Success Factor #4. End-to-End Business Flow Optimization

Key question: Do you have a seamless flow from order to revenue?

Optimizing a subscription business leverages different processes than optimizing a conventional business. Moreover, conventional ERP systems aren’t built to handle recurring revenue. They have no concept of a repeat customer and they can’t handle the complexity of subscriptions.

Subscription companies have an almost infinite variety of deliverables made possible by the subscription model because it enables recombination of individual products in innovative ways.

Now, imagine administering this huge array of deliverables against an equally large array of customers with differing needs. The only way to cope is with automation. Customers don’t care about the complexity you have to deal with. They expect seamless flow from order to fulfillment and they expect changes to be reflected accurately in their statements. Vendors strive for this flow because it results in less rework and higher margins.

Unfortunately, if you use conventional ERP for a subscription business, you’ll likely have to turn to cumbersome spreadsheets to handle data and operations that have no analog in ERP. To avoid these problems, a subscription management system has to be part of a larger grouping that encompasses customer relationship management, general ledger, your website, payment gateways, and provisioning systems. When these systems work together, customers have great experiences because they are at the center of everything.

And subscription vendors benefit from having an integrated, end-to-end set of process flows that minimize costs, maximize revenue, and optimize customer data generation they can use to run the business efficiently.

Success Factor #5. Actionable, Forward-Looking Metrics

Key question: Are you leveraging data to understand your business and drive key business decisions?

A conventional business person might look at closed deals, revenue, returns and other backward-looking measures. That’s like steering a ship by looking at its wake.

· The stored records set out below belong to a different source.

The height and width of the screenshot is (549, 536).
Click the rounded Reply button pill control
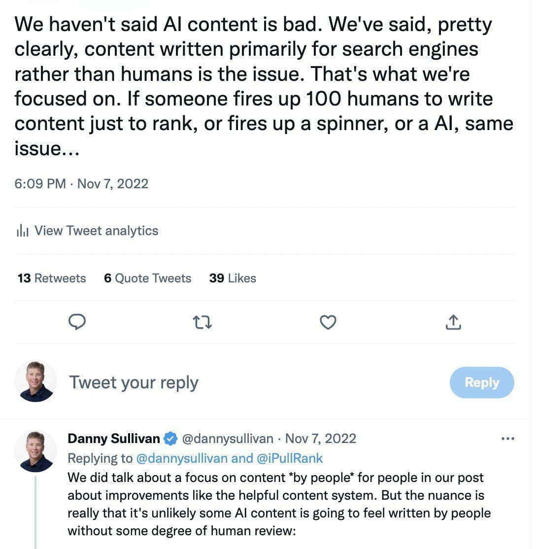[x=481, y=382]
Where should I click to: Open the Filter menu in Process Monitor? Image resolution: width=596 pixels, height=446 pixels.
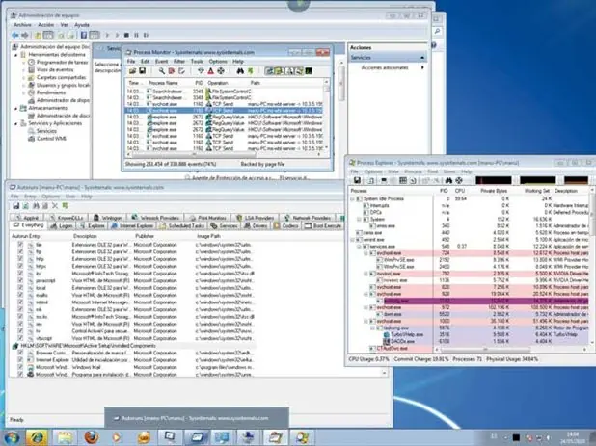(179, 61)
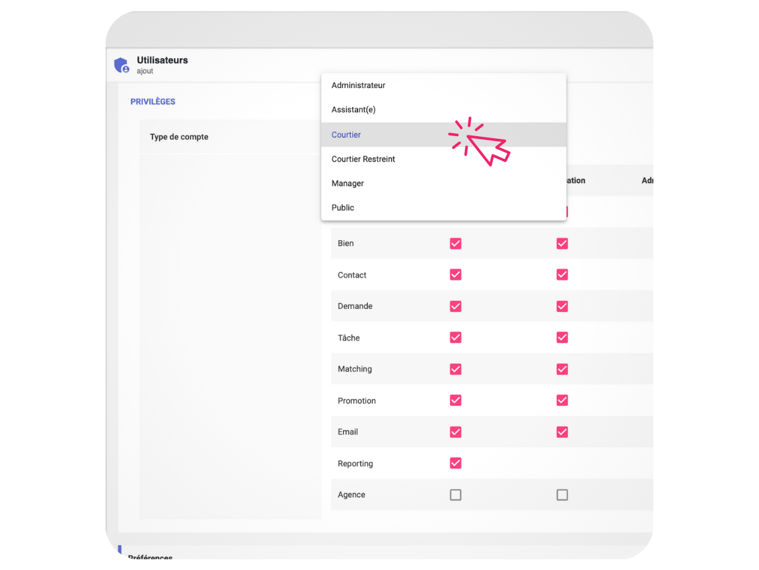
Task: Enable first Agence checkbox
Action: 455,495
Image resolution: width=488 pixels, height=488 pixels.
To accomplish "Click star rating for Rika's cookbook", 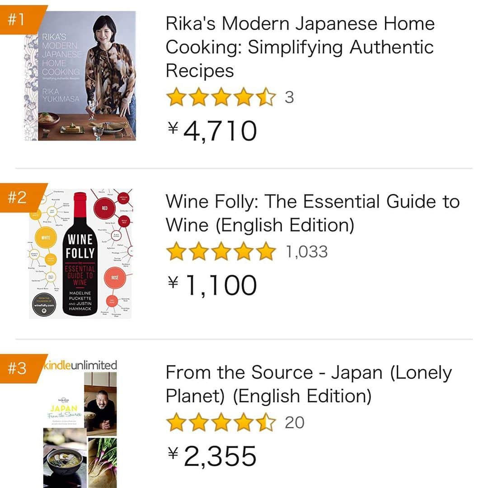I will pyautogui.click(x=221, y=97).
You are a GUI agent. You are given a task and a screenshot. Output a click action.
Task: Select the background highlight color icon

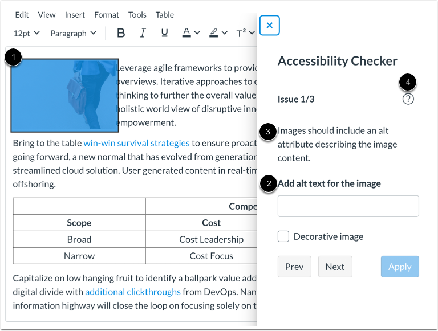pos(214,33)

A subscription business person has more operational data, and a greater ability to act on it quickly. KPIs clearly show if customer retention is increasing; they can help determine the most effective discount strategy or show where a vendor is leaving money on the table.

This ability to tap into information can be the difference between success and failure.

Bottom Line: It’s All About the Customer

Subscriptions turn big acquisitions into small purchases that reduce costs and make many products affordable to more customers. The benefits for vendors and customers are compelling. But executives need to manage their subscription companies very differently from traditional product companies. How successful you are will depend on how well you address the five CSFs described in this article.

Understanding the crucial nature of customer relationships is paramount. To gain that understanding, you’ll need to capture and analyze customer-generated data to extract information that enables fact-based decision making and provides insight into business health.

Realigning your business systems will be crucial to getting the right data and establishing a seamless flow from order to fulfillment will be essential to creating a positive customer experience that encourages customers to stay with you month after month.